Réveillon? Tá louco!

01.01.26

Réveillon.jpg

Por Dario Souza da Silva, colaborador e Amigo.

 
Ano novo, ano novo. Mais um ano novo...
 
Talvez seja a conta da idade chegando, ou a loucura da correria cotidiana em busca do pão de cada dia, ou as notícias catastróficas que parecem se intensificar nesse período, mas esse negócio de ano novo já está batido! Ao menos pra mim.
 
Depois que a virada do ano se tornou Gourmet e passou a ser chamada de réveillon, parece que tudo se tornou artificial. A obrigação de parecer estar feliz, principalmente no que é divulgado nas redes sociais; a obrigação de viajar para algum lugar acima de suas possibilidades, apenas para estar na crista da onda na hora da virada; a quantidade exagerada de explosões de fogos de artifícios, que geram uma paisagem auditiva que lembra um cenário de guerra; as cores das roupas escolhidas de acordo com os objetivos desejados para o ano seguinte, numa tentativa insana de hackear o sistema através de mandingas; a obrigação de todos criarem uma lista de coisas a melhorar ou conquistar no ano seguinte. É quase que uma regra nessas listas: "emagrecer" e "Evoluir como pessoa", porém no réveillon todos devem beber e comer como se não existisse amanhã, para, a partir do dia seguinte, pelos próximos poucos dias, colocar em prática a lista. Nessa época do ano é comum que se arranjem dívidas que perdurarão por todo o ano seguinte.

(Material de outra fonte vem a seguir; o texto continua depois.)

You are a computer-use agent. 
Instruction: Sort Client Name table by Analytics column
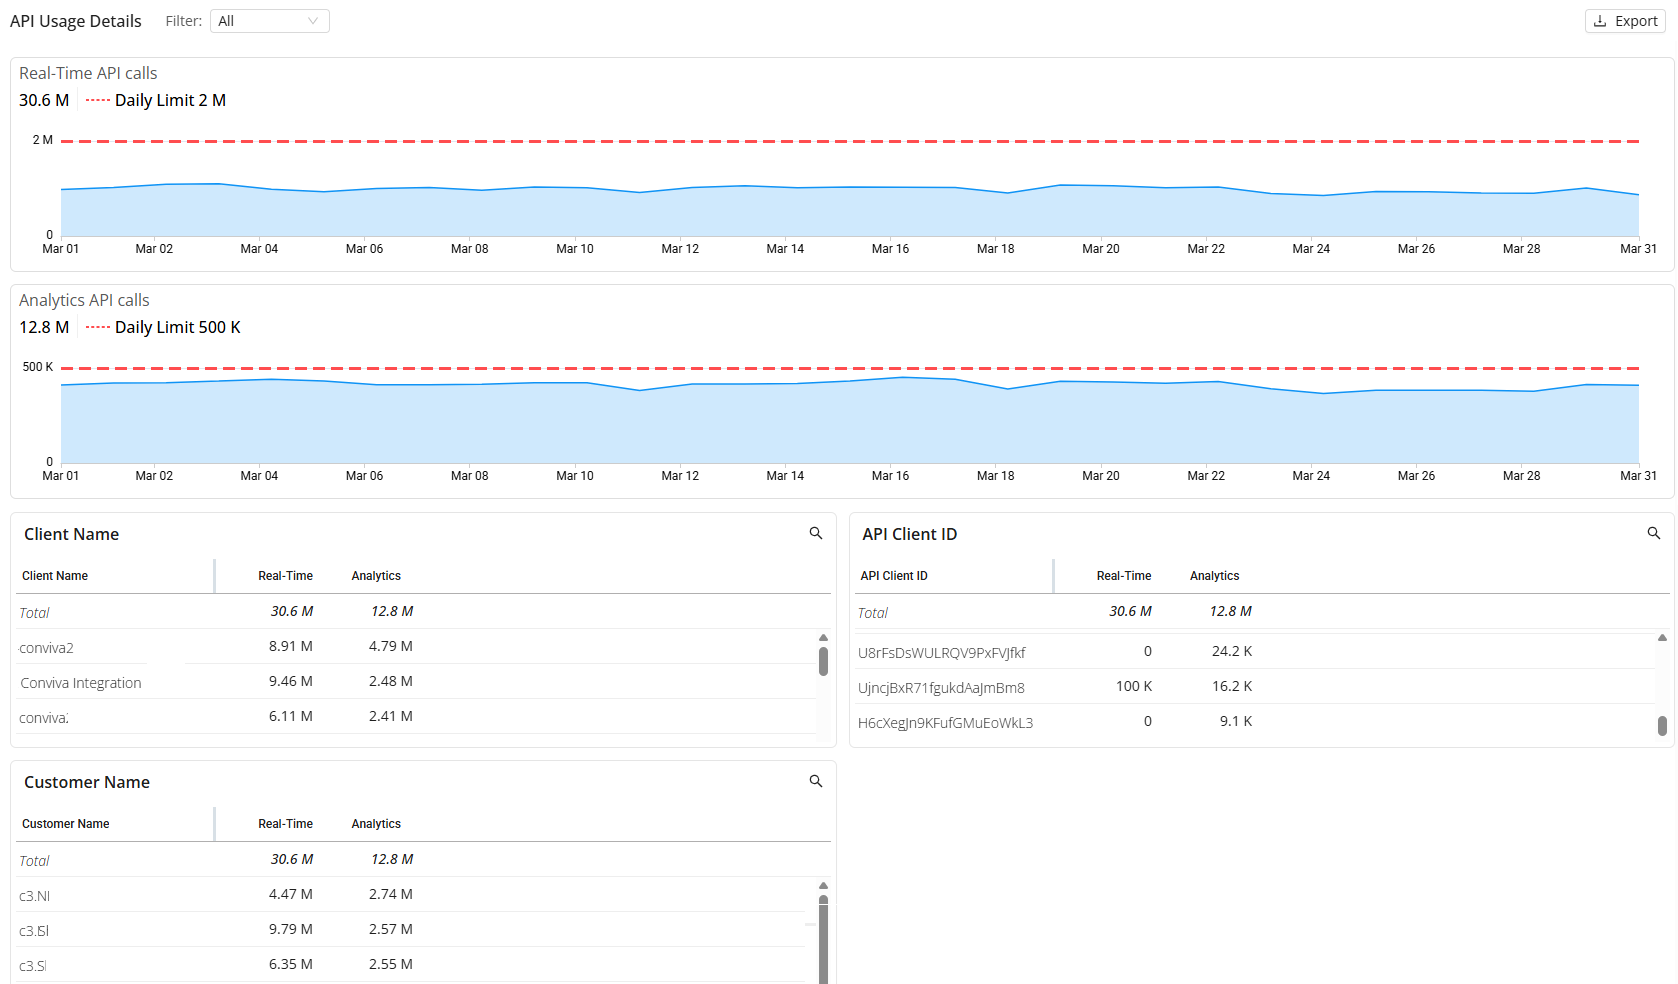click(376, 576)
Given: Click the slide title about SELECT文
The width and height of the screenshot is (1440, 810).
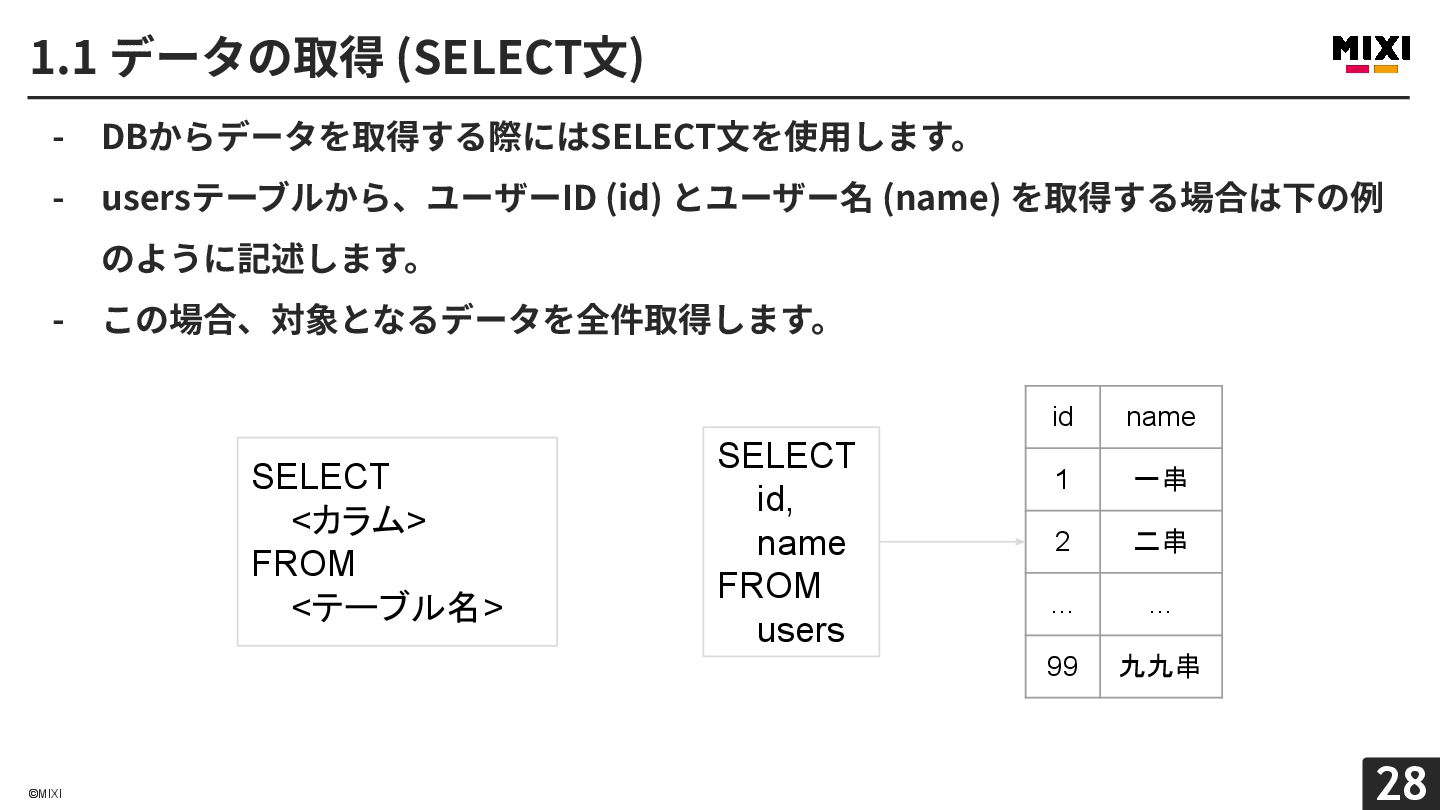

A impressão que me causa é que no réveillon todo mundo entra numa espécie de transe coletivo e se esquece de que no dia seguinte "é preto na folhinha". Exatamente igual a todo o restante do ano. Nada do que se tenha feito na virada do ano vai mudar essa realidade. A única forma de mudar é olhando as coisas de forma filosófica, tentando entender os porquês das coisas e promover mudanças internas, reformulando suas perspectivas e evoluindo como pessoa, não por uma imposição cultural/mercadológica, mas como uma necessidade de entender melhor o mundo e a si próprio. Somos uma geração que, em média, passa mais tempo trabalhando que os camponeses da Idade Média. Passaremos o ano trabalhando! E pior, a menos que nos aposentemos por invalidez, ganhemos na loteria ou morramos, passaremos a vida trabalhando.

Você pode estar pensando: "essa é uma das poucas épocas do ano que o trabalhador tem algum tipo de liberdade". Dai eu lhe pergunto: mas e aqueles trabalhadores que mantém a festa Gourmet funcionando: músicos, seguranças, montadores, cozinheiros, garçons, garis, entre outros... Será que todos os trabalhadores têm essa liberdade? Não! E o pessoal da área da saúde, enfermeiros, técnicos e auxiliares de enfermagem, médicos, os trabalhadores de hospitais em geral, que durante essa época trabalham em clínicas movimentadas e estressantes? E o pessoal dos serviços essenciais: transporte, limpeza pública, segurança, fiscalizações, trabalhadores do ramo hoteleiro e de restaurantes, como é que ficam? Você deve estar ponderando: "mas eles não são a maioria". Realmente, não são. Mas ainda assim são uma massa imensa de trabalhadores.

A verdade é que tudo se resume a quem trabalha e quem explora o trabalho e o consumo. A lógica capitalista nos sequestrou até o significado lúdico das coisas. Seja Natal, Virada do ano, Páscoa e por ai vai. Tudo tem que ser um evento espetacularizado, instagramável e que gere engajamento nas redes, mas invariavelmente esvaziado de sentido. Aquela "virada raiz", com os amigos e familiares, comida boa e com aquela festa a la anos 80/90, sem pompas, na qual a preocupação das pessoas era estarem juntas e se divertirem, em casa mesmo, se tornou raríssima.

A única forma de subverter essa lógica é através de uma revolução. E toda revolução inicia pequena, inicia dentro de alguém, um "louco", que "do nada" - aos olhos dos "não loucos" - resolve agir diferente da massa. Daí um outro "doido" se inspira nesse "louco" e "enlouquece" também. E assim o fermento da mudança começa a crescer.

Feliz 2026 a você que está enlouquecendo.